start

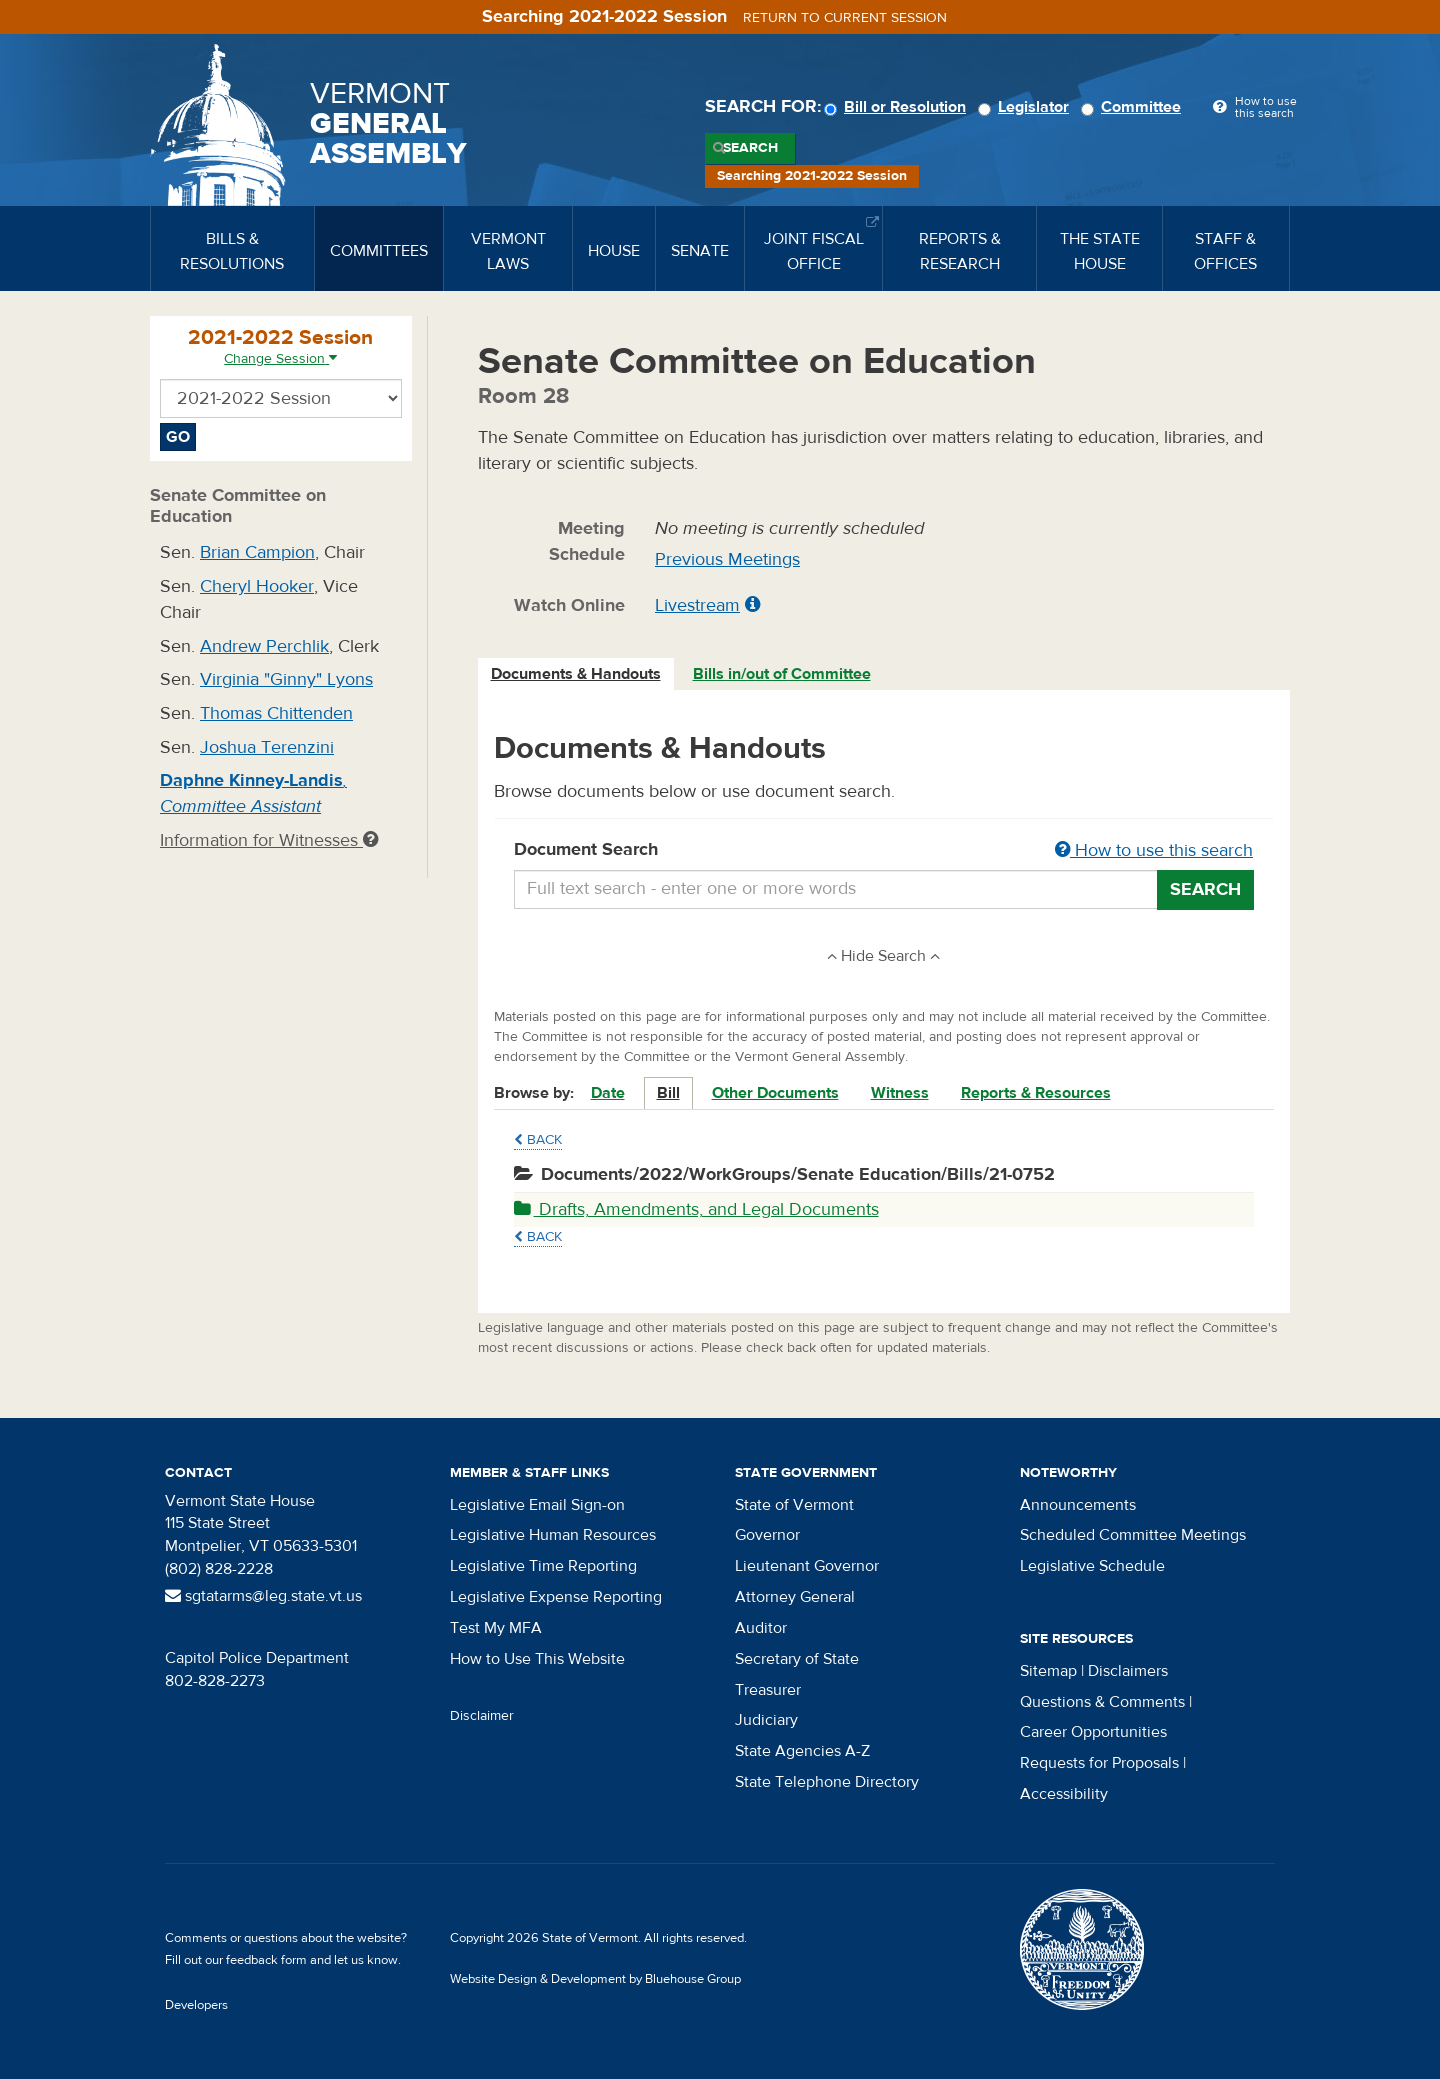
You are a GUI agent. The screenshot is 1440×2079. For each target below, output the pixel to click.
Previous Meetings (727, 559)
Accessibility (1064, 1794)
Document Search (884, 851)
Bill (668, 1093)
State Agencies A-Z (802, 1751)
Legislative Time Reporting (543, 1566)
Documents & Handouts (576, 674)
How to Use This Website (537, 1659)
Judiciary (766, 1720)
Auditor (761, 1628)
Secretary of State (797, 1659)
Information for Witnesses (269, 840)
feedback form (266, 1960)
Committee (1134, 107)
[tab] (577, 674)
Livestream (697, 605)
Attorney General (795, 1597)
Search (750, 148)
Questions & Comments (1102, 1702)
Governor (767, 1535)
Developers (196, 2005)
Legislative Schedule (1092, 1566)
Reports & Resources (1036, 1093)
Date (608, 1093)
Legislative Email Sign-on (537, 1505)
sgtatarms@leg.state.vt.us (263, 1596)
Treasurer (768, 1690)
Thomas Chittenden (276, 713)
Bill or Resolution (898, 107)
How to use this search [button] (1154, 850)
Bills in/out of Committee (782, 674)
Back (538, 1140)
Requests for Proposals (1099, 1763)
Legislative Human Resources (553, 1535)
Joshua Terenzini (267, 747)
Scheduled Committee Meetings (1133, 1535)
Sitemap (1048, 1671)
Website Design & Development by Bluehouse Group (595, 1979)
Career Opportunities (1093, 1732)
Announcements (1078, 1505)
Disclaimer (482, 1716)
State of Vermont (794, 1505)
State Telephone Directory (827, 1782)
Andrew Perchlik (264, 646)
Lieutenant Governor (807, 1566)
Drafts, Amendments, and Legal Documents (696, 1209)
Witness (900, 1093)
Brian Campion (257, 552)
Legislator (1026, 107)
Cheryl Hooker (257, 586)
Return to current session (845, 18)
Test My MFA (496, 1628)
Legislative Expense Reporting (556, 1597)
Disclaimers (1128, 1671)
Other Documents (775, 1093)
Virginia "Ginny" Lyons (286, 679)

end

Task objective: Please give the listing above as a Markdown table with the columns "Row" and "Listing line", one numbered row per line, skipping blank lines and leaving out the pictures.

Task answer:
| Row | Listing line |
|---|---|
| 1 | You are a GUI agent. The screenshot is 1440×2079. For each target below, output the pixel to click. |
| 2 | Previous Meetings (727, 559) |
| 3 | Accessibility (1064, 1794) |
| 4 | Document Search (884, 851) |
| 5 | Bill (668, 1093) |
| 6 | State Agencies A-Z (802, 1751) |
| 7 | Legislative Time Reporting (543, 1566) |
| 8 | Documents & Handouts (576, 674) |
| 9 | How to Use This Website (537, 1659) |
| 10 | Judiciary (766, 1720) |
| 11 | Auditor (761, 1628) |
| 12 | Secretary of State (797, 1659) |
| 13 | Information for Witnesses (269, 840) |
| 14 | feedback form (266, 1960) |
| 15 | Committee (1134, 107) |
| 16 | [tab] (577, 674) |
| 17 | Livestream (697, 605) |
| 18 | Attorney General (795, 1597) |
| 19 | Search (750, 148) |
| 20 | Questions & Comments (1102, 1702) |
| 21 | Governor (767, 1535) |
| 22 | Developers (196, 2005) |
| 23 | Legislative Schedule (1092, 1566) |
| 24 | Reports & Resources (1036, 1093) |
| 25 | Date (608, 1093) |
| 26 | Legislative Email Sign-on (537, 1505) |
| 27 | sgtatarms@leg.state.vt.us (263, 1596) |
| 28 | Treasurer (768, 1690) |
| 29 | Thomas Chittenden (276, 713) |
| 30 | Bill or Resolution (898, 107) |
| 31 | How to use this search [button] (1154, 850) |
| 32 | Bills in/out of Committee (782, 674) |
| 33 | Back (538, 1140) |
| 34 | Requests for Proposals (1099, 1763) |
| 35 | Legislative Human Resources (553, 1535) |
| 36 | Joshua Terenzini (267, 747) |
| 37 | Scheduled Committee Meetings (1133, 1535) |
| 38 | Sitemap (1048, 1671) |
| 39 | Website Design & Development by Bluehouse Group (595, 1979) |
| 40 | Career Opportunities (1093, 1732) |
| 41 | Announcements (1078, 1505) |
| 42 | Disclaimer (482, 1716) |
| 43 | State of Vermont (794, 1505) |
| 44 | State Telephone Directory (827, 1782) |
| 45 | Andrew Perchlik (264, 646) |
| 46 | Lieutenant Governor (807, 1566) |
| 47 | Drafts, Amendments, and Legal Documents (696, 1209) |
| 48 | Witness (900, 1093) |
| 49 | Brian Campion (257, 552) |
| 50 | Legislator (1026, 107) |
| 51 | Cheryl Hooker (257, 586) |
| 52 | Return to current session (845, 18) |
| 53 | Test My MFA (496, 1628) |
| 54 | Legislative Expense Reporting (556, 1597) |
| 55 | Disclaimers (1128, 1671) |
| 56 | Other Documents (775, 1093) |
| 57 | Virginia "Ginny" Lyons (286, 679) |